*ESTRATTO FORNITO*
------------------------------------

Secondo l’organizzazione mondiale della sanità un rumore eccessivo danneggia gravemente la salute umana e interferisce con le attività quotidiane delle persone a scuola, al lavoro, a casa e durante il tempo libero. Può disturbare il sonno, causare effetti cardiovascolari e psicofisiologici, ridurre le prestazioni e provocare risposte di disturbo e cambiamenti nel comportamento sociale.

Ho affrontato più volte il tema del benessere delle persone e quindi sulla produttività dell’azienda. 

Il modello activity based aiuta in questo senso: la possibilità di muoversi da un luogo all’altro a seconda dell’attività da svolgere permette di avere controllo sul rumore e ne riduce gli effetti negativi, infatti avere un grado di controllo su una situazione riduce lo stress connesso ad essa.

Naturalmente per fare in modo questo modello sia efficace serve una nuova cultura, nuovi comportamenti ma soprattutto servono degli spazi che siano pensati anche in funzione alle necessità acustiche. 

Per questo ho fatto qualche domanda all’Ing. Ezio Rendina, uno dei più grandi esperti di acustica in Italia.

Pensiamo ad esempio alle telefonate: ormai in tutti gli uffici vengono realizzati degli spazi dedicati, delle vere e proprie cabine telefoniche (phone booth). Sul mercato ne esistono diverse tipologie, i più comuni sono dei box acustici realizzati con pareti vetrate mentre molti progettisti li realizzano su misura utilizzando pareti in cartongesso rivestite di materiali fonoassorbenti e porte vetrate per far entrare la luce naturale. Spesso però i risultati non sono ottimali, in quanto si creano effetti di riverbero e rimbombo con il risultato che non vengono utilizzati e le persone continuano a fare le telefonate dalla postazione o in corridoio.

------------------------------------

*DATI FORNITI*

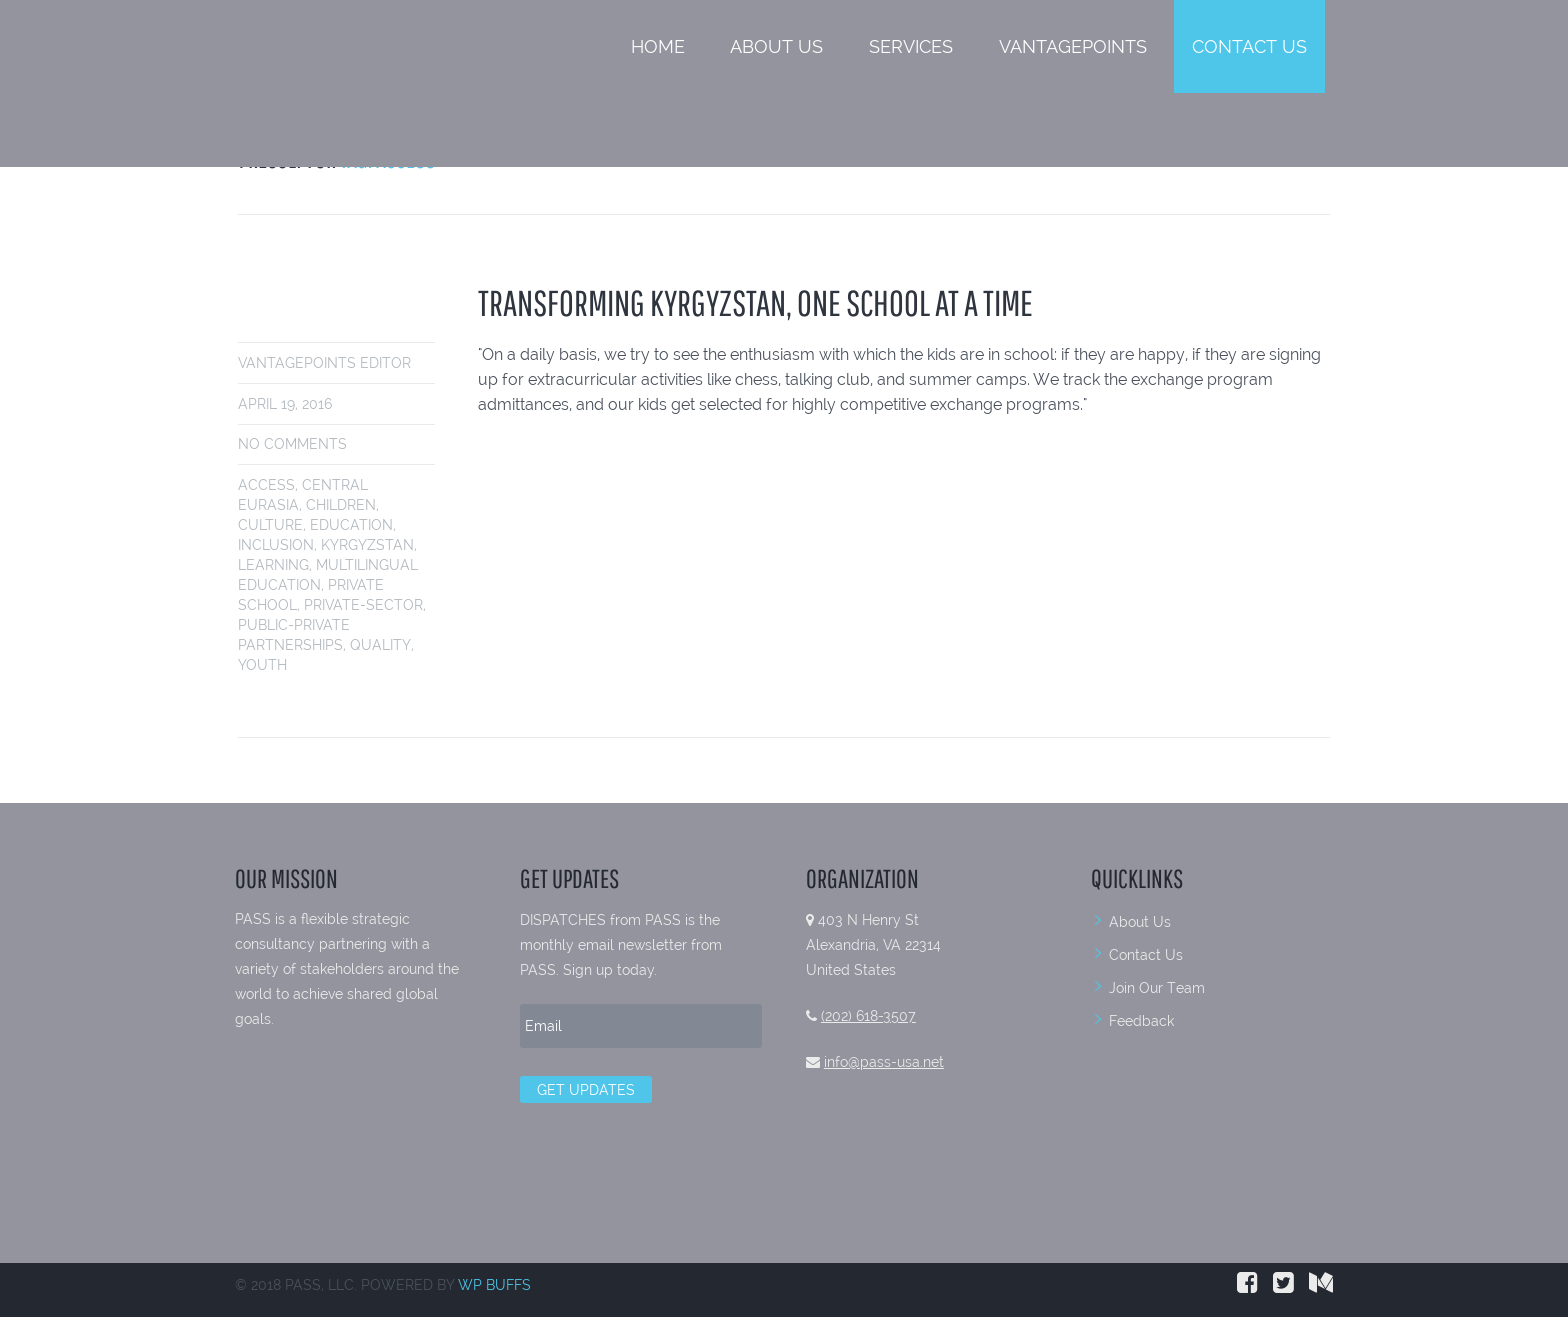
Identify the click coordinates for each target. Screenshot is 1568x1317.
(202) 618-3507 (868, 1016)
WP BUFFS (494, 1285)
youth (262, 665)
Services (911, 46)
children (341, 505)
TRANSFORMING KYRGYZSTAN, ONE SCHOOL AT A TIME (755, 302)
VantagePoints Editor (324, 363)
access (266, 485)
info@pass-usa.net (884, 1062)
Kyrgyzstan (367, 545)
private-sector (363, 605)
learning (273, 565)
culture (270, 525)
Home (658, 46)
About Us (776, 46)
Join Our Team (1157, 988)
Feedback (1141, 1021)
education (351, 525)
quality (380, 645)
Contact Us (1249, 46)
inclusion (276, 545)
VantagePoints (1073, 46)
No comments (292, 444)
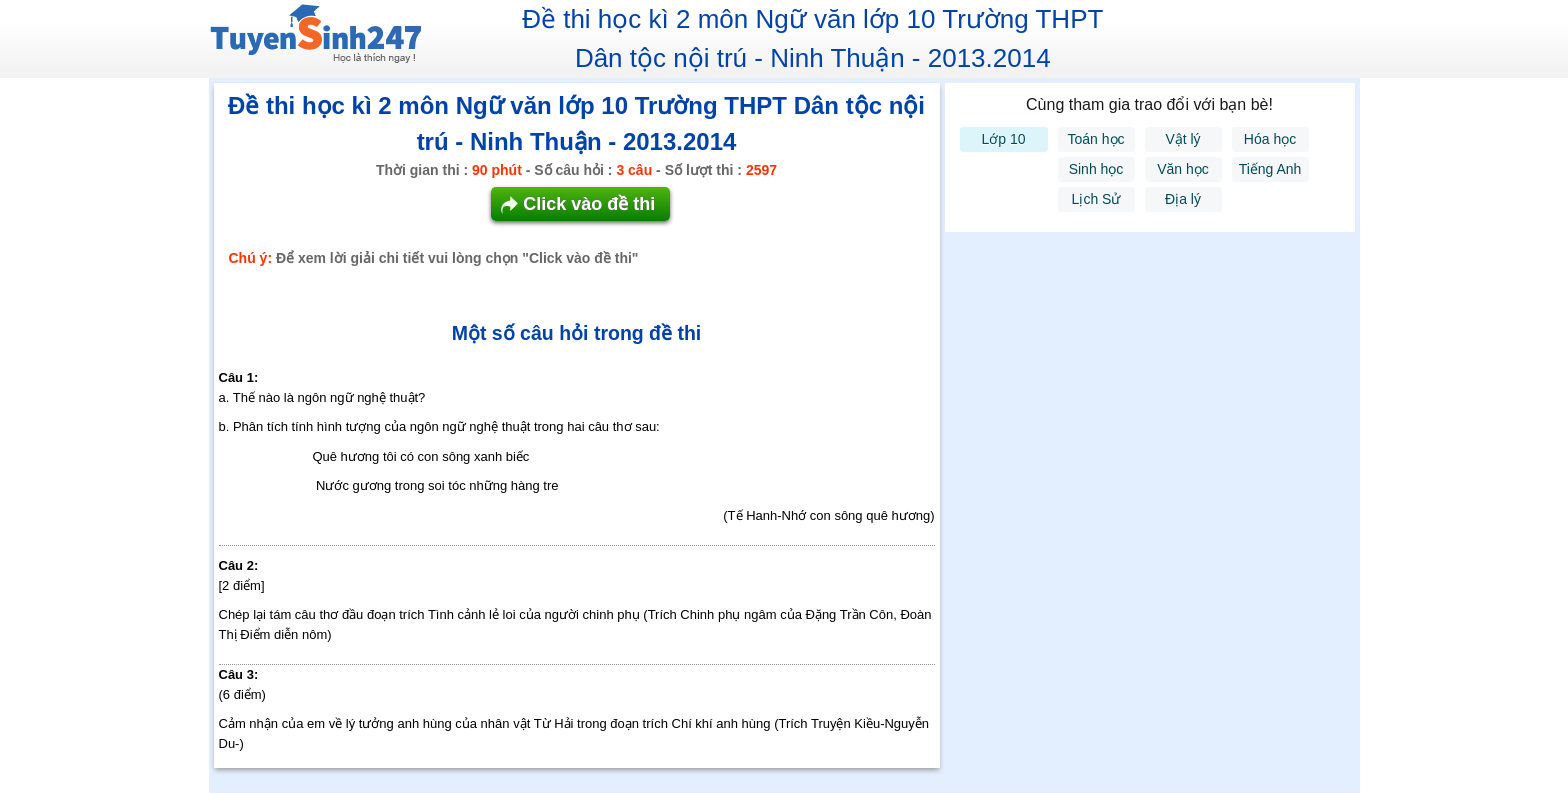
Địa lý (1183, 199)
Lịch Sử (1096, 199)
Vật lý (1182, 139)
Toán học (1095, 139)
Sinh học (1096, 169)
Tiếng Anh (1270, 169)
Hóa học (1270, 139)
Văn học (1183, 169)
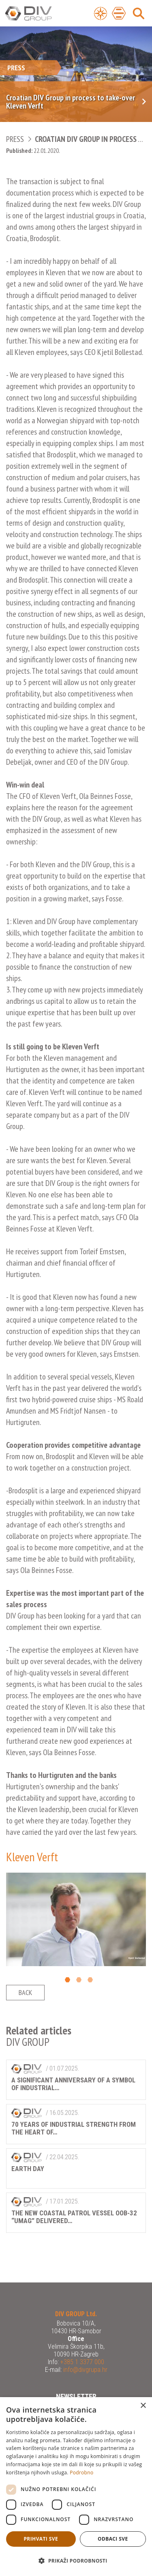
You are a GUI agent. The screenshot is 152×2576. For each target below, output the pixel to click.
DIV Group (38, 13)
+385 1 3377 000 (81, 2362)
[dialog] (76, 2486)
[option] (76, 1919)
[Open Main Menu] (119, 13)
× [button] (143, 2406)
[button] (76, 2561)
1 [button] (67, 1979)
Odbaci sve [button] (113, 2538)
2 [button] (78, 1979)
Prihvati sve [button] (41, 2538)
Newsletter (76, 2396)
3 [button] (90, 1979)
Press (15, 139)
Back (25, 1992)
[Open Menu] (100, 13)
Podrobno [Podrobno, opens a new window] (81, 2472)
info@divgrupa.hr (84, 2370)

------------------------------------

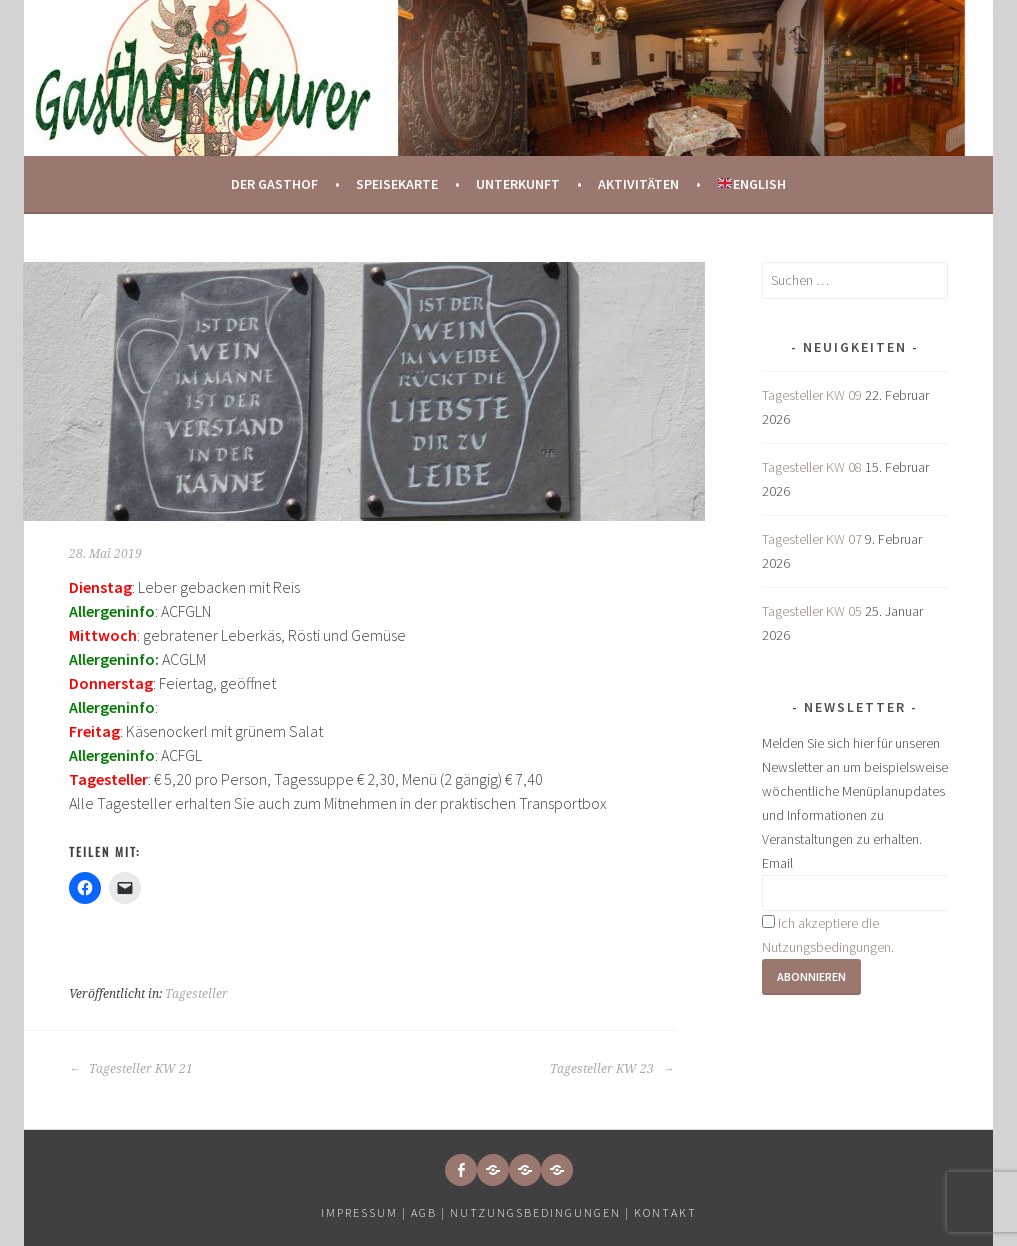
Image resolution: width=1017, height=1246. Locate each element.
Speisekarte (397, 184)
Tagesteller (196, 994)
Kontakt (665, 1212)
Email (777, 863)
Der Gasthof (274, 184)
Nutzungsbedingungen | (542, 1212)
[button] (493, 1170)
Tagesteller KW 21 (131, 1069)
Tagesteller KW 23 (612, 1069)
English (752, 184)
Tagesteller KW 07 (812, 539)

------------------------------------

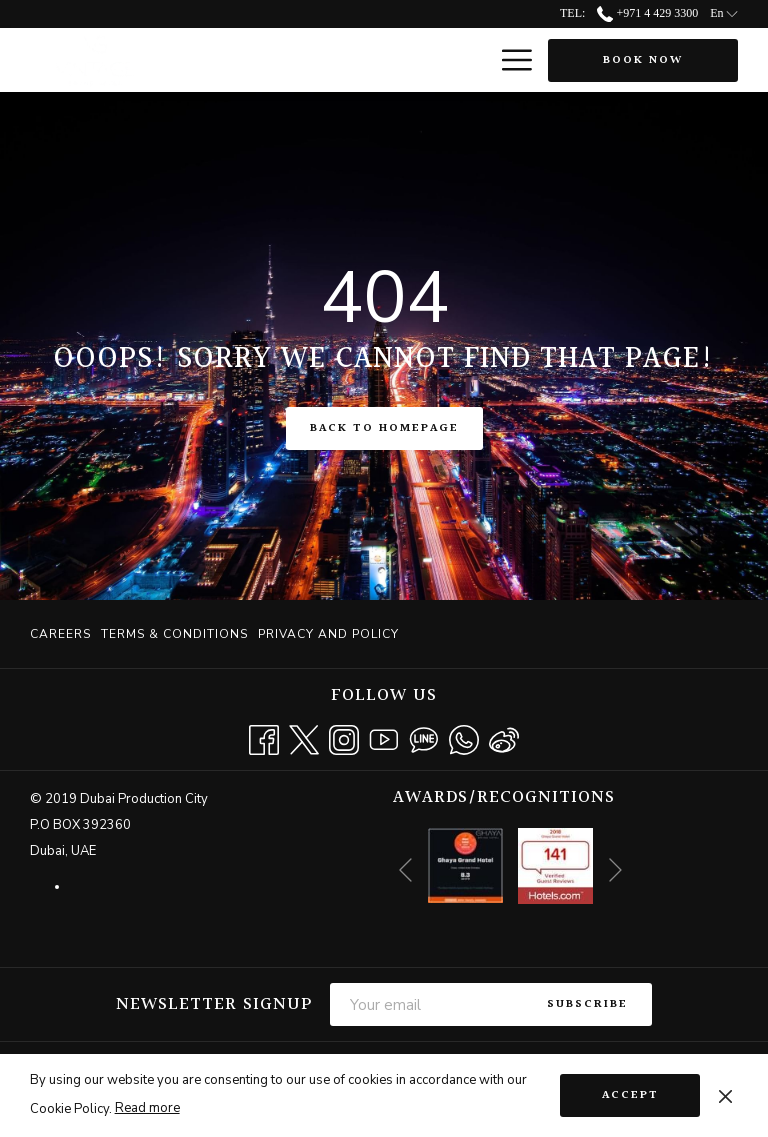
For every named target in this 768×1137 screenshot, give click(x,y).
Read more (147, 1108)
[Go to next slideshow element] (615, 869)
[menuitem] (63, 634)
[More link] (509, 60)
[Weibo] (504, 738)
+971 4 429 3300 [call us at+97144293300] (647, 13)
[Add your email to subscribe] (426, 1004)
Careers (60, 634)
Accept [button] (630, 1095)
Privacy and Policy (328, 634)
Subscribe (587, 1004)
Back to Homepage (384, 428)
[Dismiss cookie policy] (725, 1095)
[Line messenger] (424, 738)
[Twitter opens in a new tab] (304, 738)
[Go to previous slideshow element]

------------------------------------

*OPERAZIONI DA SVOLGERE*
• 1. Ricopia dall'estratto il passo che va da "Secondo l’organizzazione mondiale" fino a "sulla produttività dell’azienda." compreso.
• 2. Indica se ciascuna affermazione concorda con l'estratto, rispondendo sì o no e citando tra virgolette le parole del testo che lo stabiliscono: (a) secondo l'organizzazione mondiale della sanità il rumore eccessivo può disturbare il sonno; (b) i box acustici più comuni sul mercato hanno pareti in cartongesso; (c) le cabine telefoniche realizzate su misura danno sempre risultati ottimali.
• 3. Secondo l'estratto, a quale esperto di acustica sono state rivolte alcune domande?
Per rispondere basati soltanto sull'estratto, senza ricorrere ai dati.

*RISULTATI*
• 1.
Secondo l’organizzazione mondiale della sanità un rumore eccessivo danneggia gravemente la salute umana e interferisce con le attività quotidiane delle persone a scuola, al lavoro, a casa e durante il tempo libero. Può disturbare il sonno, causare effetti cardiovascolari e psicofisiologici, ridurre le prestazioni e provocare risposte di disturbo e cambiamenti nel comportamento sociale.

Ho affrontato più volte il tema del benessere delle persone e quindi sulla produttività dell’azienda.

• 2.
(a) Sì: "Può disturbare il sonno".
(b) No: "i più comuni sono dei box acustici realizzati con pareti vetrate".
(c) No: "Spesso però i risultati non sono ottimali".

• 3. All'Ing. Ezio Rendina, uno dei più grandi esperti di acustica in Italia.